Once birds on the research farm reach their target weights, they become part of Tyson’s normal protein supply. Because the birds become part of that general supply, the research farm doesn’t do anything that might jeopardize their placement there.
“The ability for them to go to the plant gives us the opportunity to follow those birds through the whole process,” Christensen said. “So, if we are doing something where we’re interested in how it may affect meat quality or yield or something like that, then we have the ability to follow them all the way through the process.”
The Tyson team and those who work at the research farm believe the project adds value in innumerable ways beyond yield or production. Many of those ways will come from experience as the research farm does trials and learns. Presently, Christensen and her team believe the purpose of the farm is for researchers and commercial growers to learn and communicate information.
“A lot of times we ask them for input they can share with us, that we can take into account when we’re doing things at the farm,” Christensen said of Tyson growers. “We really want it to be a two-way street and an open conversation with the ultimate goal of continuous improvement in welfare.”
The vision
By the time the coronavirus (COVID-19) hit, the research farm had worked through two flocks of birds and begun the lighting trials currently in progress. Fortunately, the farm requires a limited number of people to operate. So, while Tyson keeps contact to a minimum, Christensen and her team still run the farm with the ability to socially distance and be safe.

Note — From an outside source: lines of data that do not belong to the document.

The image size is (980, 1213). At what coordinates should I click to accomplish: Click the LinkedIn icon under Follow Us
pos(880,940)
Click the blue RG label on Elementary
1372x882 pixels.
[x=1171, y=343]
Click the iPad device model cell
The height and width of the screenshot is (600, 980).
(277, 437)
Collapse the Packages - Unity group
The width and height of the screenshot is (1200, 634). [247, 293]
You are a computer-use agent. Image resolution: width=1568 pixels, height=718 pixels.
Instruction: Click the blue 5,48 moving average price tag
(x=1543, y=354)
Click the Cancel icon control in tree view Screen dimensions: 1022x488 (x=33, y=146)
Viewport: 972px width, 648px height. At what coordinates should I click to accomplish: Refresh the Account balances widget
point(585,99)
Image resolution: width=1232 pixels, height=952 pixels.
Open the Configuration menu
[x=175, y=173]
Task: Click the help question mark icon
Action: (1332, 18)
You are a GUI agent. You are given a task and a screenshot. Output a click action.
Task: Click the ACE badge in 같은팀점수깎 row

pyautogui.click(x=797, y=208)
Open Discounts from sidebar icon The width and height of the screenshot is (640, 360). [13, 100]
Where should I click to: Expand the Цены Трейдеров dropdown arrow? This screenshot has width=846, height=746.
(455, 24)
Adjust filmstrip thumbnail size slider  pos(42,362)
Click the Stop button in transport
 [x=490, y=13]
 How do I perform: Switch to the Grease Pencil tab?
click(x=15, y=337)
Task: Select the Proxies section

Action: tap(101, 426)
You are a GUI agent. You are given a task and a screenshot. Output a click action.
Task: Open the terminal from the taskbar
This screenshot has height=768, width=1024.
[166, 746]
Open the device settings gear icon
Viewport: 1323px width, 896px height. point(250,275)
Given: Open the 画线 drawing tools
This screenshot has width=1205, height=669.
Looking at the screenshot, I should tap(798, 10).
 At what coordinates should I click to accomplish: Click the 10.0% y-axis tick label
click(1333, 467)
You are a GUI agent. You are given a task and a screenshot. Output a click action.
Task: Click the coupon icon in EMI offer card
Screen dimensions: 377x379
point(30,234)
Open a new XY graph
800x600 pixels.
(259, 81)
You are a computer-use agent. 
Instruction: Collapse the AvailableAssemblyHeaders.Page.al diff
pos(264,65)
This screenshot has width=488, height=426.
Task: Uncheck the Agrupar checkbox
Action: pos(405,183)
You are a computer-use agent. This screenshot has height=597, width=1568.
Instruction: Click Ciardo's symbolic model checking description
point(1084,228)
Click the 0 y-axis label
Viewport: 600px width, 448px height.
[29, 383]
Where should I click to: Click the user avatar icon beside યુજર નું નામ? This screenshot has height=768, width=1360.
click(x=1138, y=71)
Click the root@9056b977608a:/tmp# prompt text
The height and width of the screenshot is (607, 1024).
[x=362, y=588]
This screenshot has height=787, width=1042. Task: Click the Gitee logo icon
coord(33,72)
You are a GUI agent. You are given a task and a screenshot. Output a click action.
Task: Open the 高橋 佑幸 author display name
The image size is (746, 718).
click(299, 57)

“We participate in all of the safety precautions that Tyson and the Centers for Disease Control and Prevention and everyone has outlined for us,” Christensen said. “We take everybody’s temperatures and people fill out a questionnaire and we use masks, but we still have time to be at the farm, to engage with the animals, to do the research and make sure their welfare is our top priority.”
COVID-19 caused, and continues to cause, unprecedented impacts on everything, but the meat and poultry industry especially. The Tyson Broiler Welfare Research Farm is no different. While the ultimate goal of research will continue regardless of the pandemic, Tyson hoped to use the farm to show its customers and consumers the company’s dedication to animal welfare and its efforts to meet key welfare indicators, as well as educate.
Tyson will use blogs, videos, podcasts and any other communication methods to disseminate the message of the research farm while waiting for its opportunity to get people on location for in-person education on compassionate care and sound science regarding animal welfare.
“That’s our goal, and like everything in the world that’s been impacted by COVID, we’re anxious for a resolution so we can get back to sharing what we’re doing in a very personal upfront way at the farm,” Christensen said.
Christensen stressed Tyson’s commitment to animal welfare across all the species it raises for food, not just broilers. She said Tyson will never be satisfied in its animal welfare position and reiterated the company’s dedication to continuous improvement.
“Our vision is to be the world leader in animal welfare through compassionate care and sound science, because we owe that to the animals that are entrusted to our care,” Christensen added.